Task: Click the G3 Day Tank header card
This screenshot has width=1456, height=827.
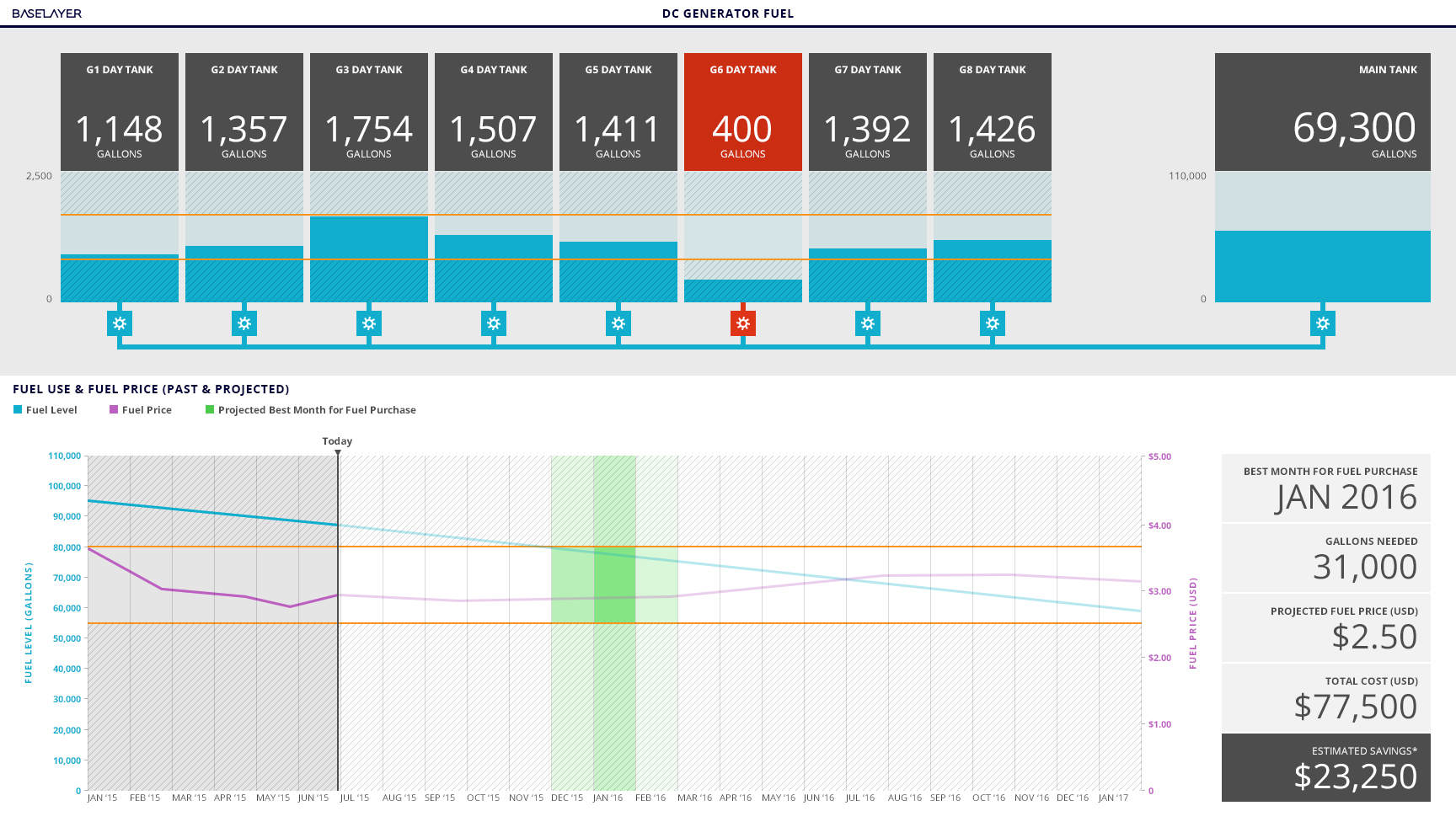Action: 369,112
::::
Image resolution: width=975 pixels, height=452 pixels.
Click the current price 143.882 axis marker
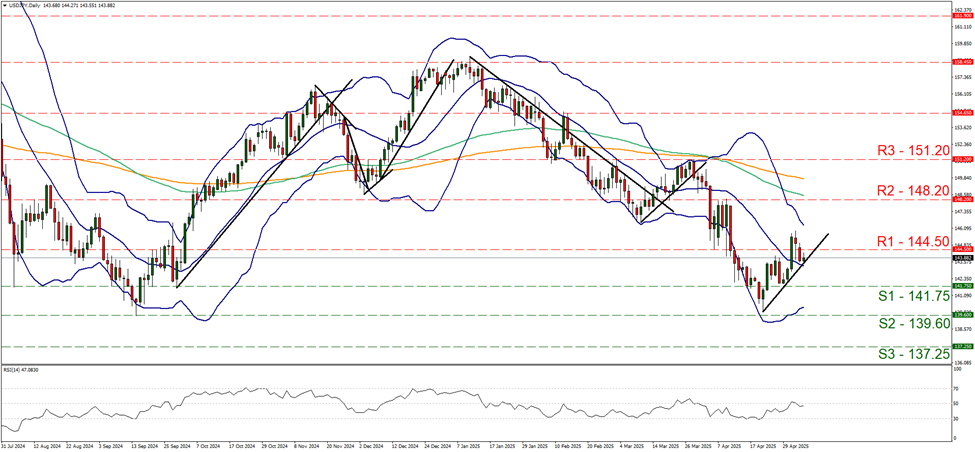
::::
Description of the task:
Check each line of the records above for the string "Click", and report every line that has it.

Exercise output:
Task: Click the G3 Day Tank header card
Click the current price 143.882 axis marker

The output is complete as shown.